_Daftar Tugas_:
• a. Sebutkan semua pendeta yang namanya tercantum dalam teks tentang Naturisme Kristen.
• b. Teruskan teks tentang Naturisme Kristen mulai setelah kalimat terakhirnya.
━━━━━ Kutipan Dokumen
Pandangan ini mungkin menjadi angin segar kepada gerakan telanjang atau Naturisme dalam Kristen yang digagas oleh Pendeta Ilsey Boone serta Pendeta Henry S. Huntington. Bahkan dalam koran The New York Times, 17 Februari 1981 Pendeta Henry S. Huntington disebut-sebut sebagai pioner gerakan telanjang di Amerika. Oleh karenanya gerakan ini juga dikenal Naturisme Kristen.

Pada tahun 2014, NBC melaporkan adanya sebuah gereja di Virginia yang jemaatnya bertelanjang setengah atau telanjang seluruhnya dalam prosesi beribadah. Gereja ini dipimpin oleh pendeta Allen Parker. Mereka mengklaim bahwa Jesus telah melewati moment-moment pentingnya dalam keadaan telanjang seperti saat ia dilahirkan dan ketika ia meninggalkan kuburan ia juga telanjang. Mereka menjadikan ini sebagai alasan pembenarannya[14].
━━━━━━━━━━
━━━━━ Cuplikan Data
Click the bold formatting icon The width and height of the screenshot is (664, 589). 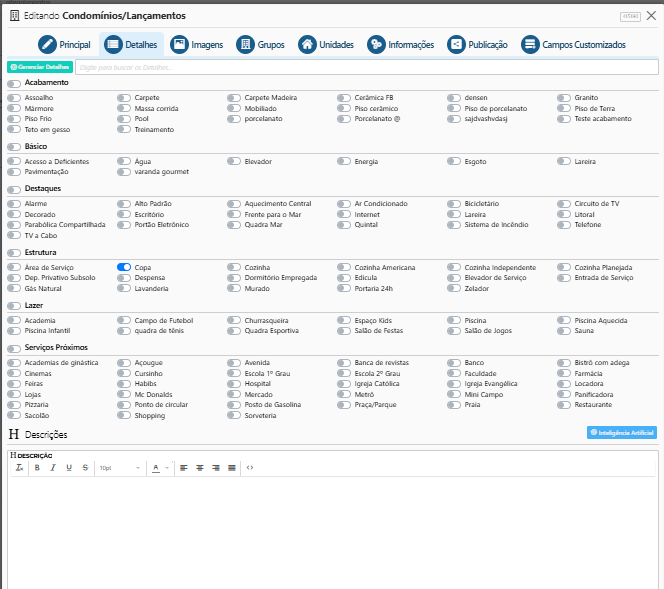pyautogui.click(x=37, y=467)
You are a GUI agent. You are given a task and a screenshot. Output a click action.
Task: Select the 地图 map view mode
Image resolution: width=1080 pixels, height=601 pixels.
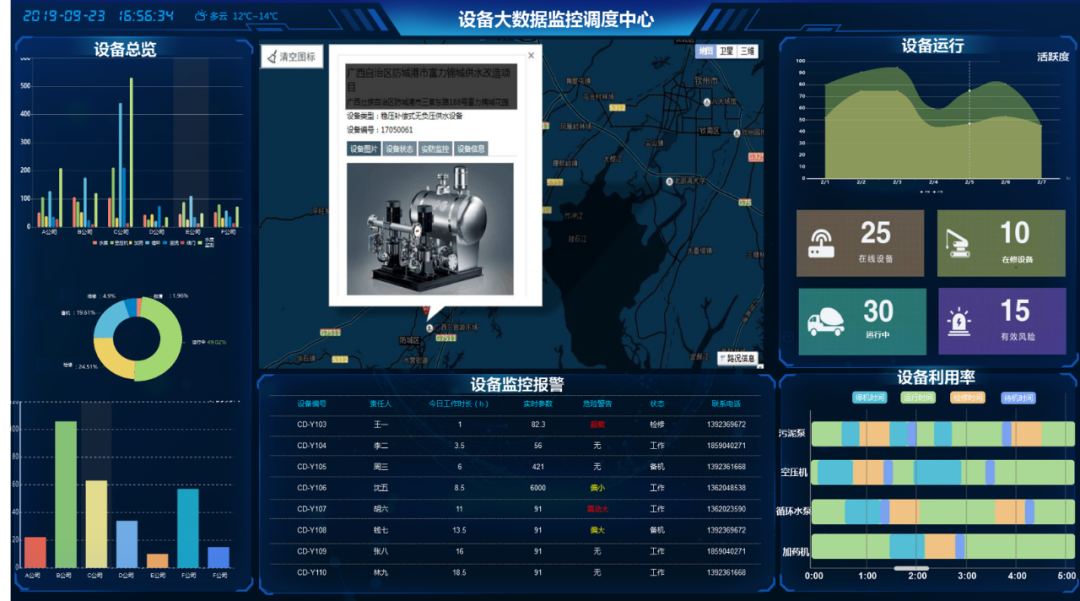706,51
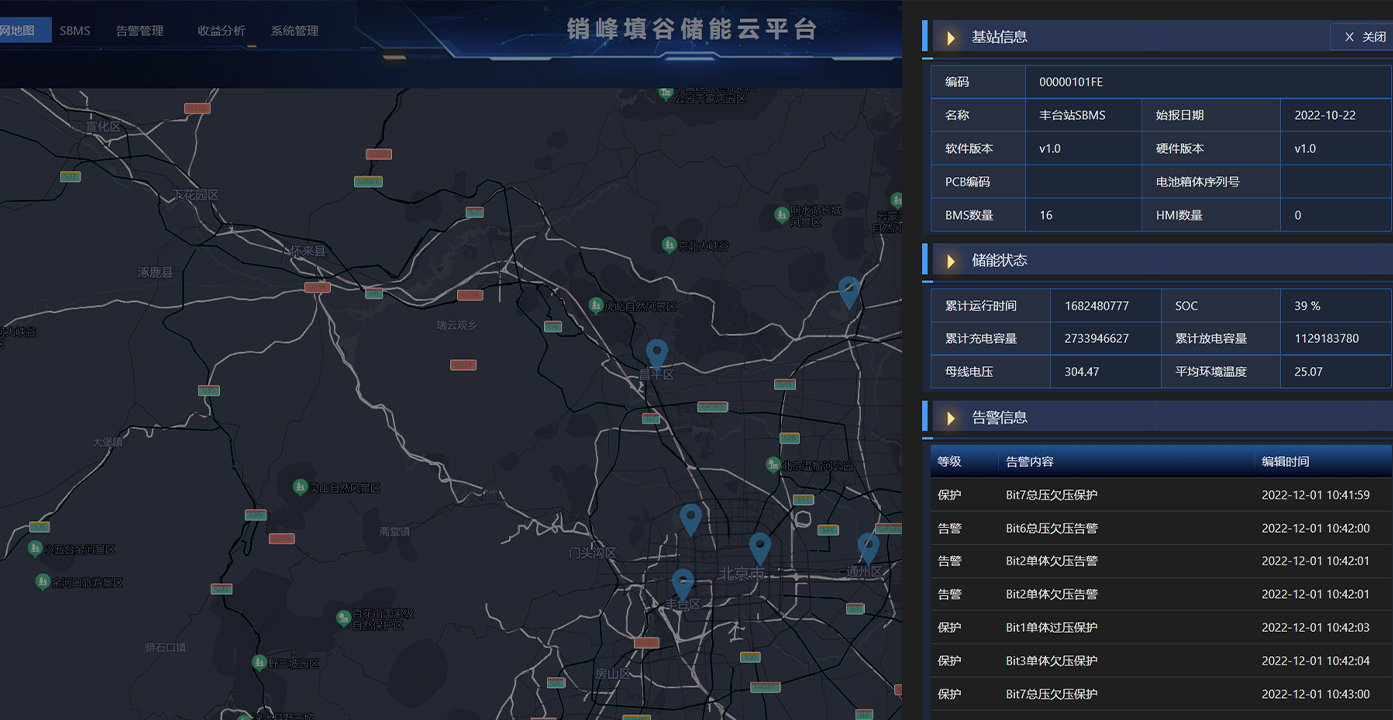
━━━━━━━━━━
_Kunci Jawaban_:
• a. Ilsey Boone, Henry S. Huntington, dan Allen Parker.

• b.
Fenomena ini akan dipandang berbeda di India, disini ketelanjangan yang diasosiasikan pada praktik spiritualisme akan dipandang lumrah. Hal ini dikarenakan setidaknya ada dua agama di India yang menjadikan ketelanjangan sebagai praktik spiritual yakni agama Hindu dan Jainism.

Praktik ini merupakan bagian bentuk penerapan konsep monastisisme serta asketisme dalam agama. Monastisisme adalah pandangan atau sikap hidup menyendiri di suatu tempat dengan menjauhkan diri dari kehidupan masyarakat. Tujuannya hanya untuk bertapa tanpa niat untuk melakukan perubahan dan perbaikan masyarakat. Sedangkan Asketisme adalah pandangan atau sikap hidup keagamaan yang menganggap pantang segala kenikmatan dunia atau dengan penyiksaan diri dalam rangka beribadat dan mendekatkan diri kepada Tuhan[15].

Para pelaku asketisme (pantangan duniawi) dan monastisisme (kebiarawan) di India disebut dengan Sadhu bagi laki-laki dan Sadhvi bagi perempuan. Sadhu merupakan sant (santo) yakni orang yang dianggap suci, pertapa dan melakukan disiplin asketik[16]. Mereka terkadang hidup dalam biara (mathas), terkadang pula mengembara[17]. Petapa dari kalangan Jainism juga dikenal dengan istilah ini[18].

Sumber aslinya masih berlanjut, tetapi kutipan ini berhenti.